The lines from the one containing "Allgemeine Anfrage (358, 2137)" through the last line below, both ends included, must be reproduced exactly, with no pictures.

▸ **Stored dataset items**

*** Block opens ***

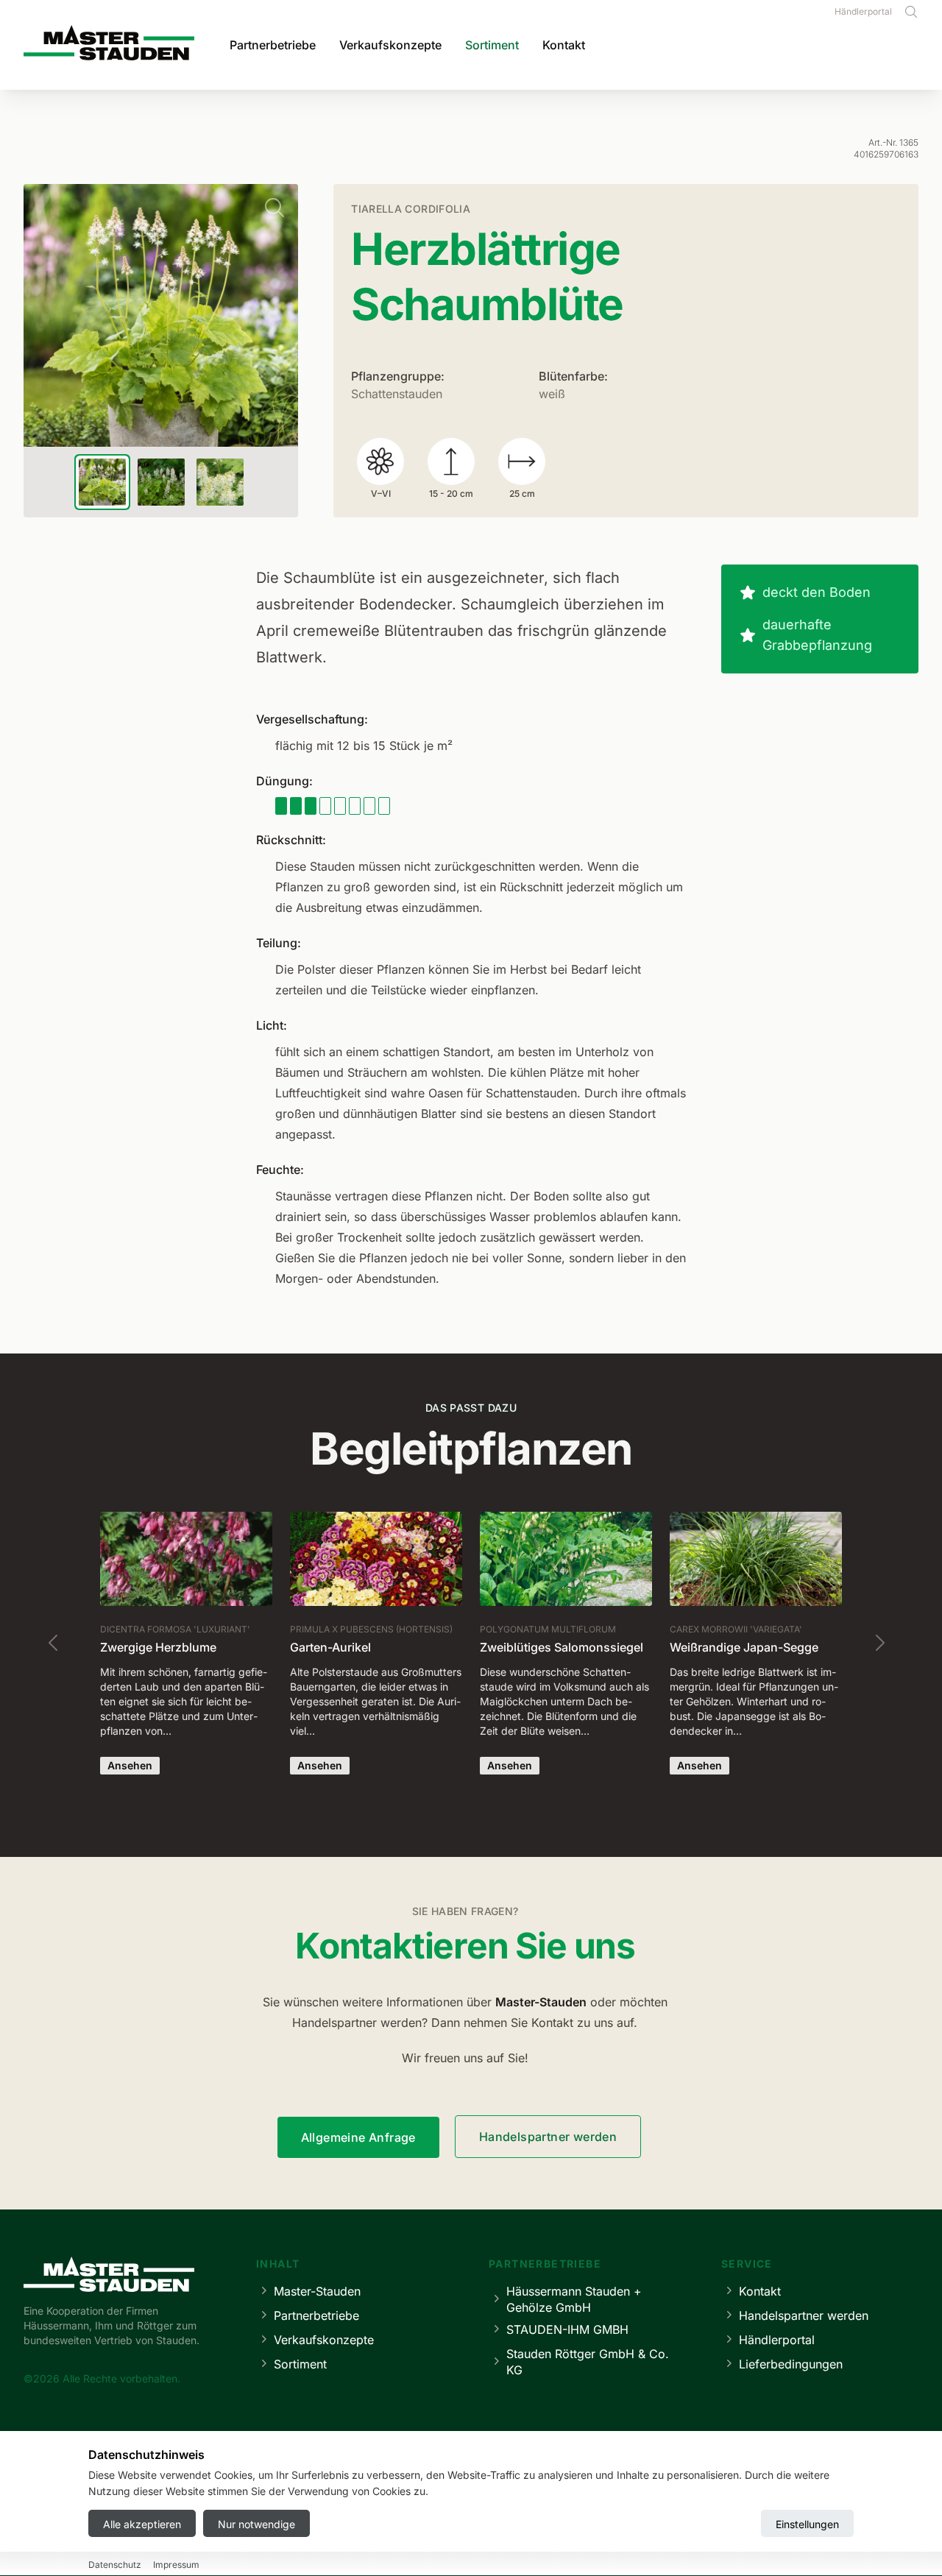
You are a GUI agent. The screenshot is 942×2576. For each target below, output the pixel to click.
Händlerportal (863, 11)
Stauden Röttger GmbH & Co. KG (587, 2361)
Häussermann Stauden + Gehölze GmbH (574, 2299)
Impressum (176, 2565)
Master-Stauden (317, 2291)
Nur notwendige (256, 2524)
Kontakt (563, 45)
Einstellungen (807, 2524)
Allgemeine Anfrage (358, 2137)
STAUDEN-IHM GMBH (567, 2329)
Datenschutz (114, 2565)
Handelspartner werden (548, 2136)
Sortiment (492, 45)
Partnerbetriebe (273, 45)
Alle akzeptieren (142, 2524)
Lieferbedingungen (791, 2364)
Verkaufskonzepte (390, 45)
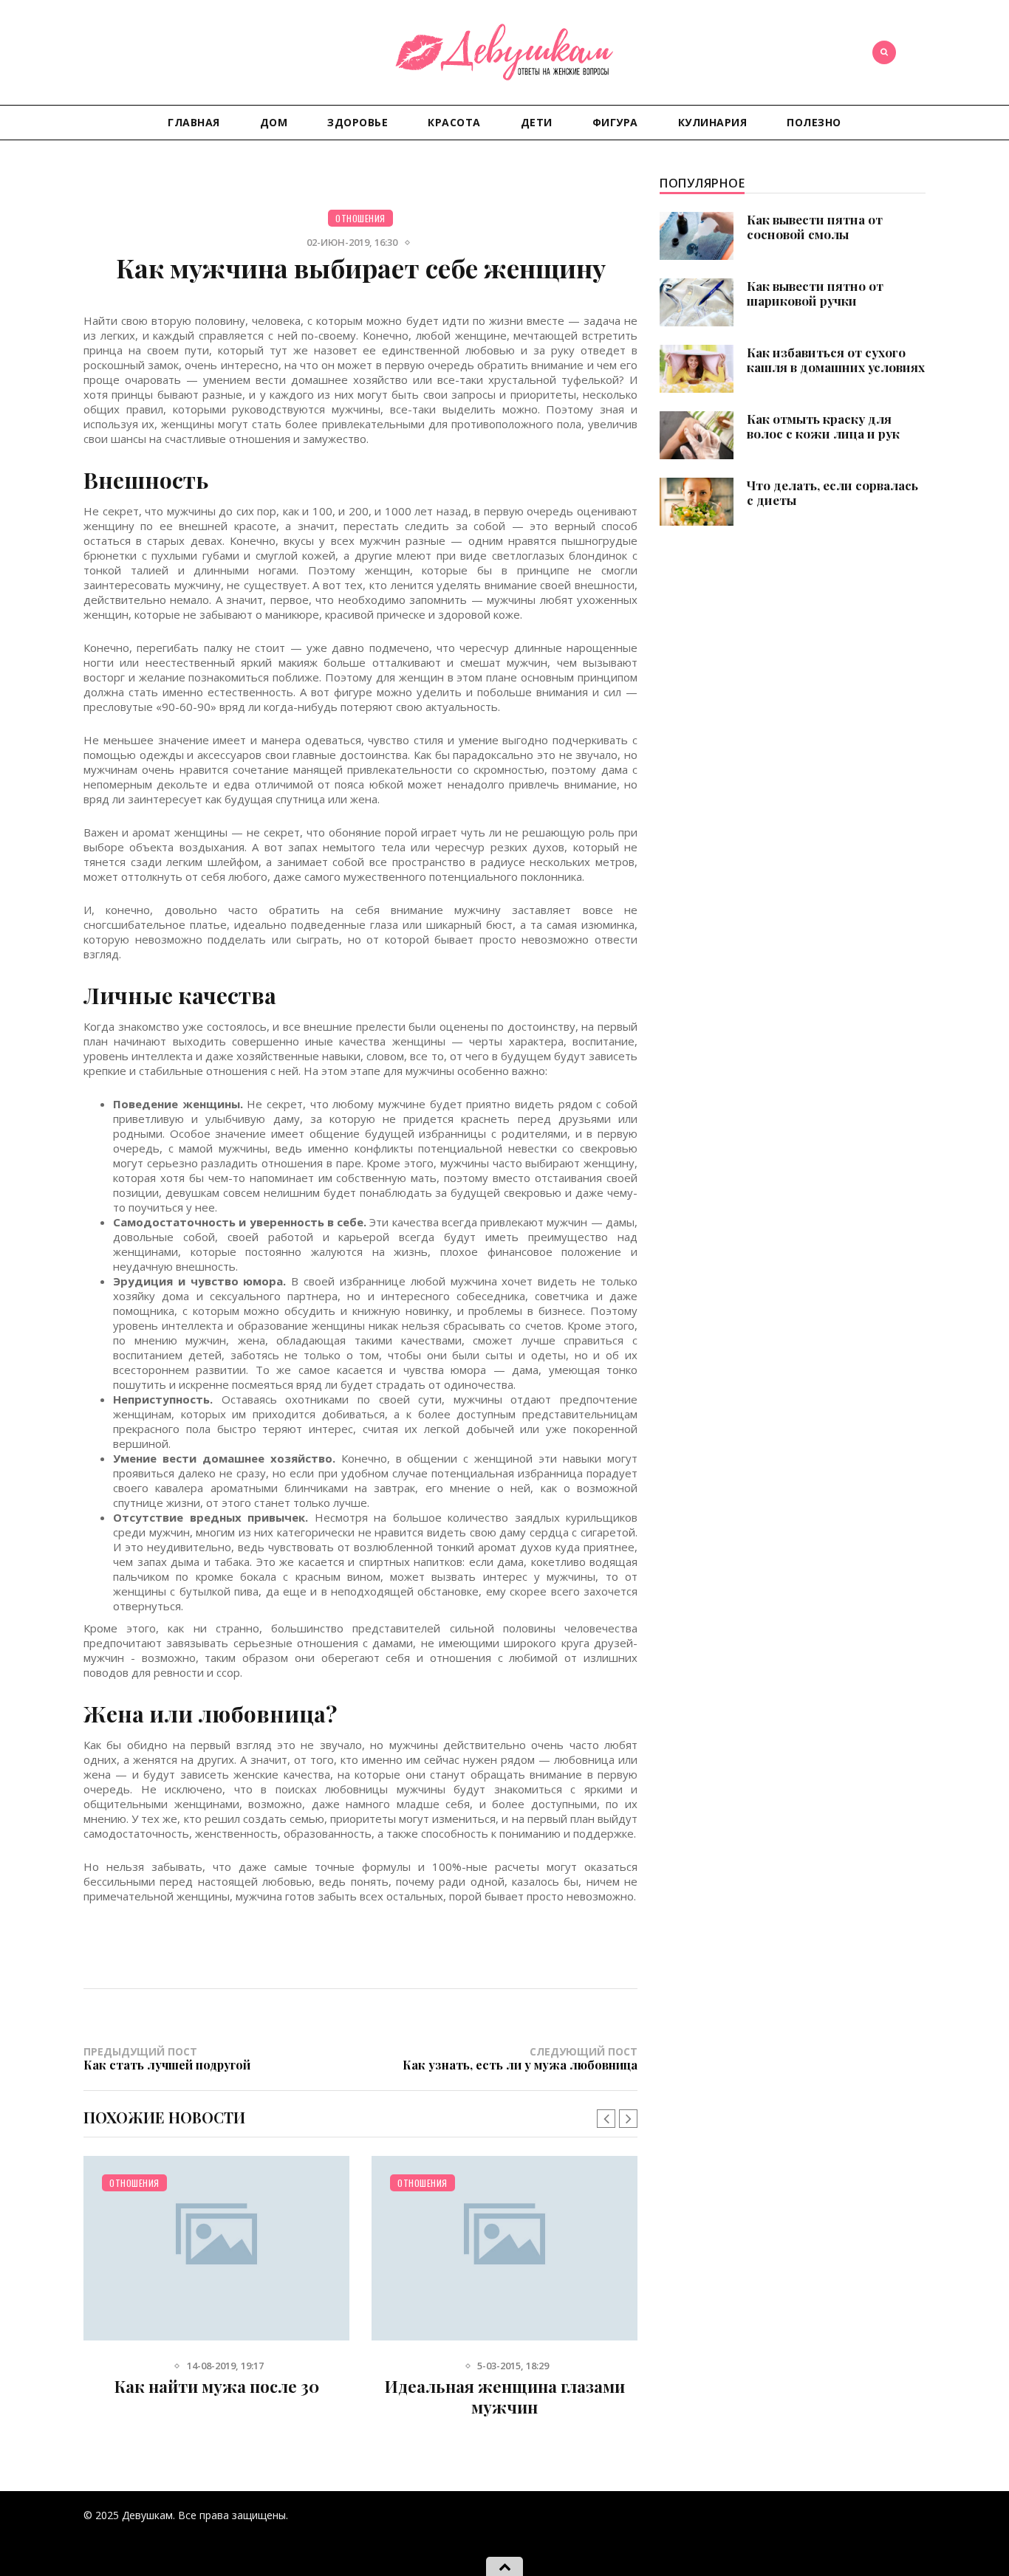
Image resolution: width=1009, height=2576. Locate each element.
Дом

*** Block closes ***

▸ **Answer box**
Allgemeine Anfrage (358, 2137)
STAUDEN-IHM GMBH (567, 2329)
Datenschutz (114, 2565)
Handelspartner werden (548, 2136)
Sortiment (492, 45)
Partnerbetriebe (273, 45)
Alle akzeptieren (142, 2524)
Lieferbedingungen (791, 2364)
Verkaufskonzepte (390, 45)
Image resolution: width=1009, height=2576. Locate each element.
Дом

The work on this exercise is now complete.